[MDEV-20609] Full table scan in INFORMATION_SCHEMA.PARAMETERS/ROUTINES Created: 2019-09-17  Updated: 2023-08-07  Resolved: 2022-10-13

Status: Closed
Project: MariaDB Server
Component/s: Server
Fix Version/s: 10.11.0

Type: Task Priority: Critical
Reporter: Diego Dupin Assignee: Oleg Smirnov
Resolution: Fixed Votes: 2
Labels: CONNECTOR_RELATED, Preview_10.11

Attachments: File mdev20609.diff     PNG File screenshot-1.png     PNG File screenshot-2.png    
Issue Links:
PartOf
is part of MDEV-29547 prepare 10.11.0 preview releases Closed
Problem/Incident
causes CONJ-684 Performance of con.getMetaData().getP... Confirmed
causes MDEV-29550 Valgrind/MSAN uninitialised value err... Closed
causes MDEV-29858 Missing DBUG_RETURN or DBUG_VOID_RETU... Closed
Relates
relates to MDEV-28979 Feature Request: Allow for indexes to... Closed
relates to MDEV-29104 Performance Issues Reading informatio... Closed

 Description   

It seems there is an issue when querying on I_S.PARAMETERS table (used in java metadata) :
when doing this kind of query (one result) :
SELECT * FROM INFORMATION_SCHEMA.PARAMETERS WHERE SPECIFIC_SCHEMA = 'testj' AND SPECIFIC_NAME = 'p2_512'
It takes 15ms if 400 parameters in I_S.PARAMETERS table
It takes 65ms if 4K parameters
It takes 350ms if 20K parameters

It seems to execute a full table scan in INFORMATION_SCHEMA.PARAMETERS

The same query takes 6ms on mysql 8 with 20K same parameters



 Comments   
Comment by Sergei Golubchik [ 2019-09-17 ]

I_S code has support for up to two indexed columns. INFORMATION_SCHEMA.PARAMETERS should make use of that.

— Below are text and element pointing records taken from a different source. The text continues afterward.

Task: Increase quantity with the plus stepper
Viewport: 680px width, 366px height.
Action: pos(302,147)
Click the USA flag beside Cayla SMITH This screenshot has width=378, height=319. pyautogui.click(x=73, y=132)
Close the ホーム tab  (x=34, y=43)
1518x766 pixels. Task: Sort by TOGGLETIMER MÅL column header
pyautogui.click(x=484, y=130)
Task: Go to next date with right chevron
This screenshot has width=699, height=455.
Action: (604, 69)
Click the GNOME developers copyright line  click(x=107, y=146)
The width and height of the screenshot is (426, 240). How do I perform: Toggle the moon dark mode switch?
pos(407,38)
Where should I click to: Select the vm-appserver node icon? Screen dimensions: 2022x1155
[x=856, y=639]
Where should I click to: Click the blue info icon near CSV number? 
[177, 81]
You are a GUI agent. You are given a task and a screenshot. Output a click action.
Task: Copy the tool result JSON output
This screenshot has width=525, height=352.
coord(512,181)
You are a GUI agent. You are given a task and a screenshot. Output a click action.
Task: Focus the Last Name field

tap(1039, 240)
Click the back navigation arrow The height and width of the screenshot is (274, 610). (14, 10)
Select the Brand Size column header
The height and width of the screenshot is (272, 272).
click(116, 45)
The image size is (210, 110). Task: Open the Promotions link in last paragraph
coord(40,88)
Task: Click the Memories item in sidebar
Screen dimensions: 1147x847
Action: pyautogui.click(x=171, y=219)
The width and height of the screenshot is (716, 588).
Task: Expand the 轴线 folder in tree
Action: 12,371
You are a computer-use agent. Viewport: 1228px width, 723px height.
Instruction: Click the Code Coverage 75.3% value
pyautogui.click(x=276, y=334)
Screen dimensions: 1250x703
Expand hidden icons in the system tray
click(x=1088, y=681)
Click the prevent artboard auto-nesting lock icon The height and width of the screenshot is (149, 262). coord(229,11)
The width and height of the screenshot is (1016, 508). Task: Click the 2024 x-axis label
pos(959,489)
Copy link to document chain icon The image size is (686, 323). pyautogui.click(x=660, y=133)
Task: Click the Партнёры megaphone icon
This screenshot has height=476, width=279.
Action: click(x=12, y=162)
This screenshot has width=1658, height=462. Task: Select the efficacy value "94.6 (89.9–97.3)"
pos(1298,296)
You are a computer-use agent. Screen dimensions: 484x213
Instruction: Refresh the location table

Comment by Diego Dupin [ 2020-08-31 ]

mysql 8 : DESCRIBE SELECT * FROM INFORMATION_SCHEMA.PARAMETERS WHERE SPECIFIC_SCHEMA = 'testj' AND SPECIFIC_NAME = 'p2_512'

mariadb 10.5:

Comment by Sergei Petrunia [ 2021-10-19 ]

Ok I_S.PARAMETERS table provides information about parameters for stored routines.

MariaDB code has optimization for e.g. I_S.COLUMNS where it can infer the database and/or table name from the WHERE clause.

The optimization is invoked in optimize_schema_tables_reads(). See the optimize_for_get_all_tables() call.

However the optimization is not used for I_S.PARAMETERS table. The execution takes branch:

      /* skip I_S optimizations specific to get_all_tables */
      if (table_list->schema_table->fill_table != get_all_tables)
        continue;

because

(gdb) p table_list->schema_table->fill_table
  $14 = (int (*)(THD *, TABLE_LIST *, COND *)) 0x555555f9af34 <fill_schema_proc(THD*, TABLE_LIST*, Item*)>

Comment by Sergei Petrunia [ 2021-10-19 ]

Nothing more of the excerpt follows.